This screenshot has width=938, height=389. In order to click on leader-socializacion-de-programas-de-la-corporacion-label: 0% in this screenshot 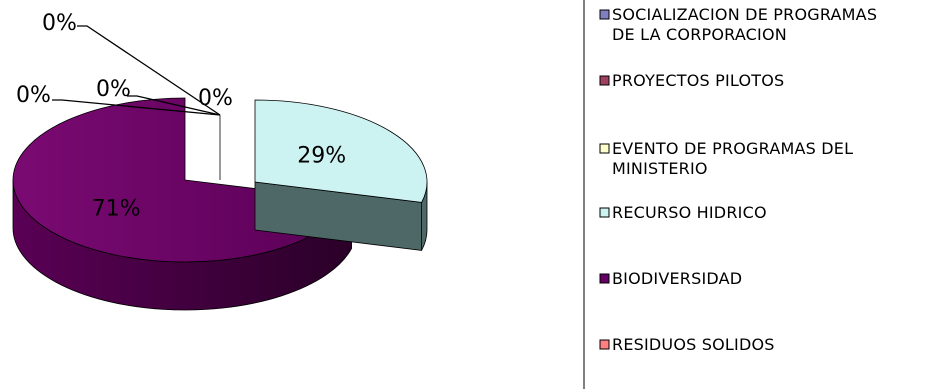, I will do `click(60, 24)`.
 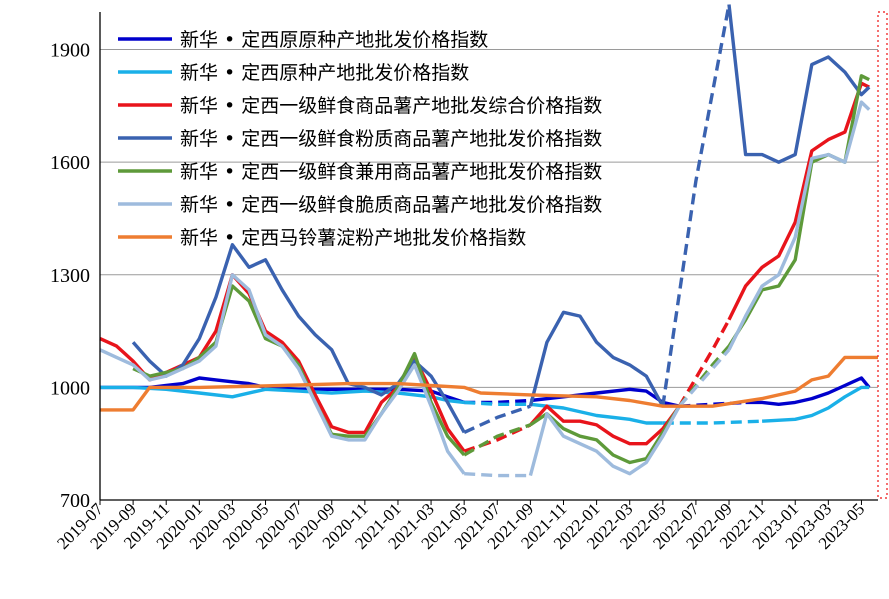 What do you see at coordinates (70, 163) in the screenshot?
I see `y-tick-label: 1600` at bounding box center [70, 163].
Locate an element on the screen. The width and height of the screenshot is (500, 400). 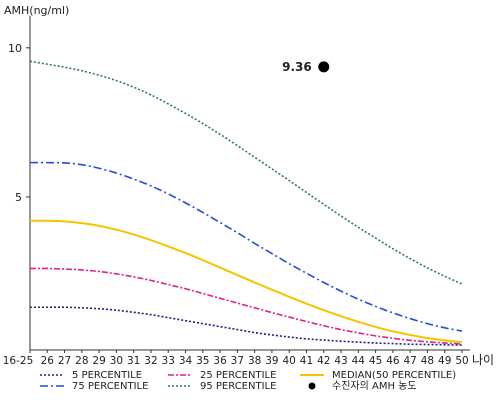
x-tick-label: 34 is located at coordinates (186, 361).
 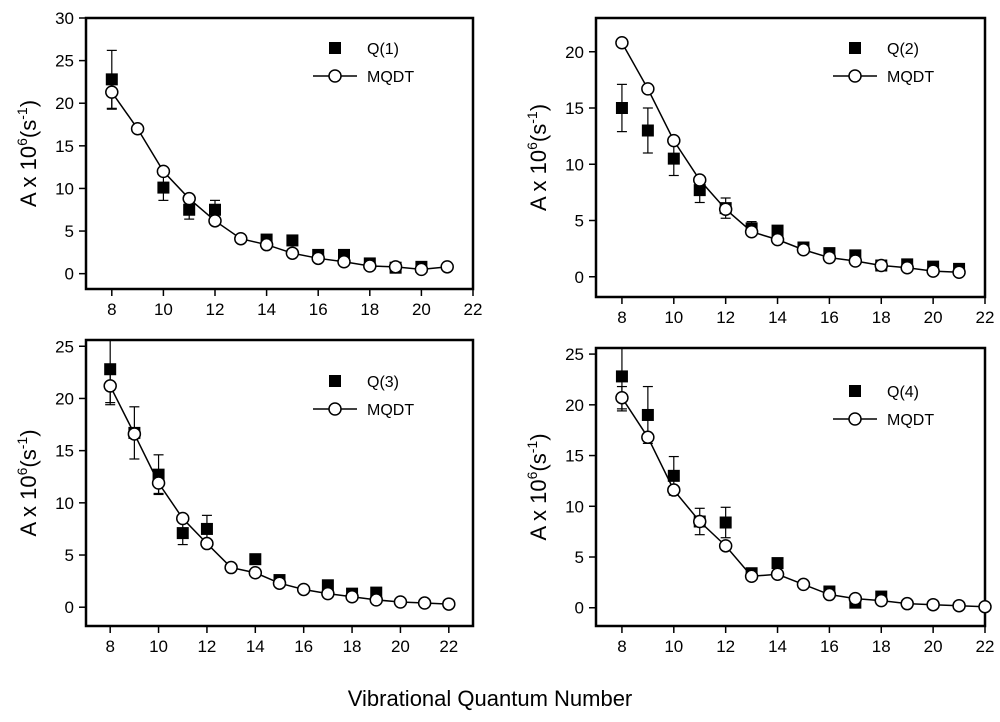 I want to click on y-tick-label: 25, so click(x=64, y=62).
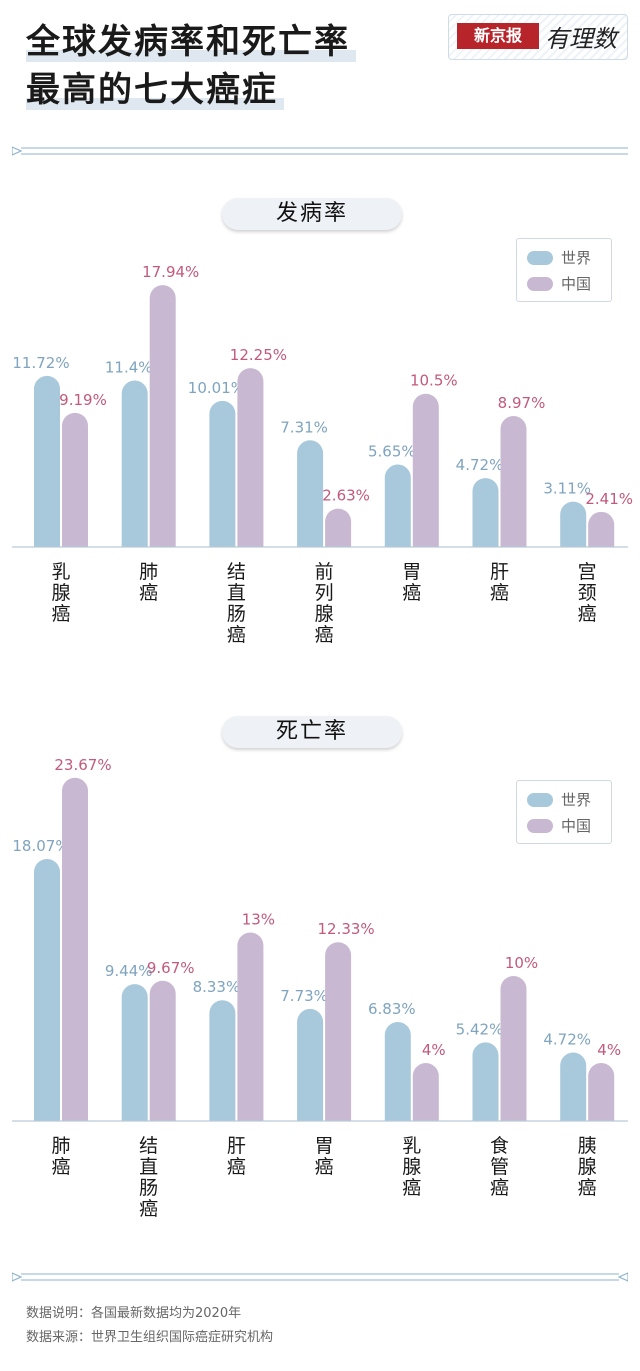 This screenshot has width=640, height=1371. Describe the element at coordinates (171, 968) in the screenshot. I see `data-label-china-2: 9.67%` at that location.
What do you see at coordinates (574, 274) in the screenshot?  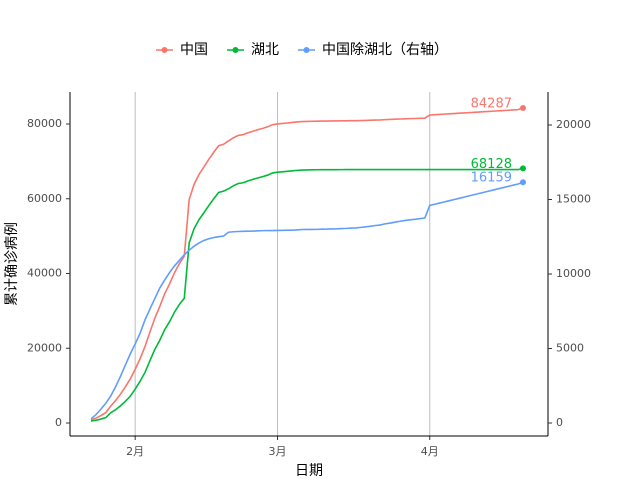 I see `y2-tick-label: 10000` at bounding box center [574, 274].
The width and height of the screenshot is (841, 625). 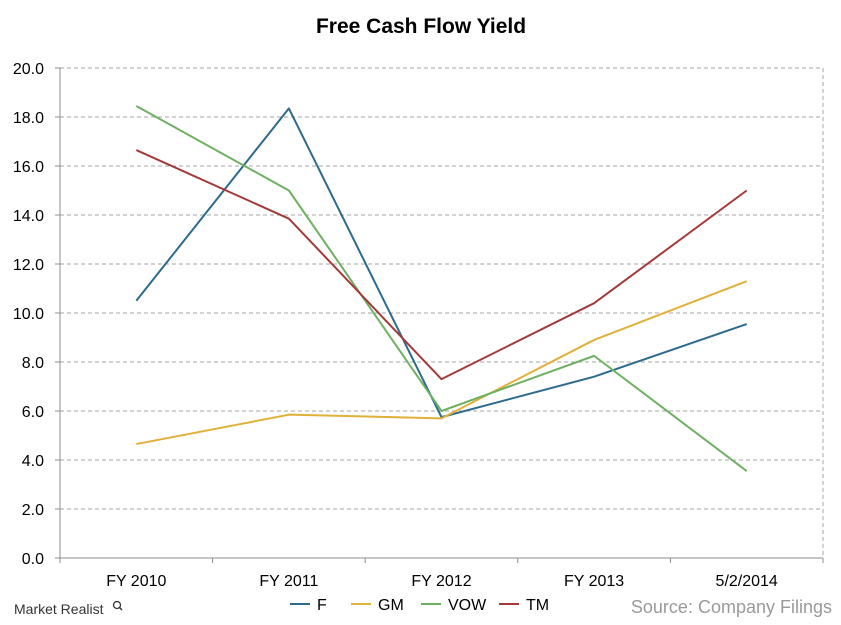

Problem statement ▸ Copy the rows above word for word, starting with the line that contains "Locate an element" and going on through the line that contains "This screenshot has width=640, height=1371.". Leave the pictures out of your copy.

Solution to this task ▸
Locate an element on the screen. The width and height of the screenshot is (500, 400). 
x-tick-label: 34 is located at coordinates (186, 361).
  I want to click on y-tick-label: 25, so click(x=64, y=62).
 This screenshot has width=640, height=1371. Describe the element at coordinates (171, 968) in the screenshot. I see `data-label-china-2: 9.67%` at that location.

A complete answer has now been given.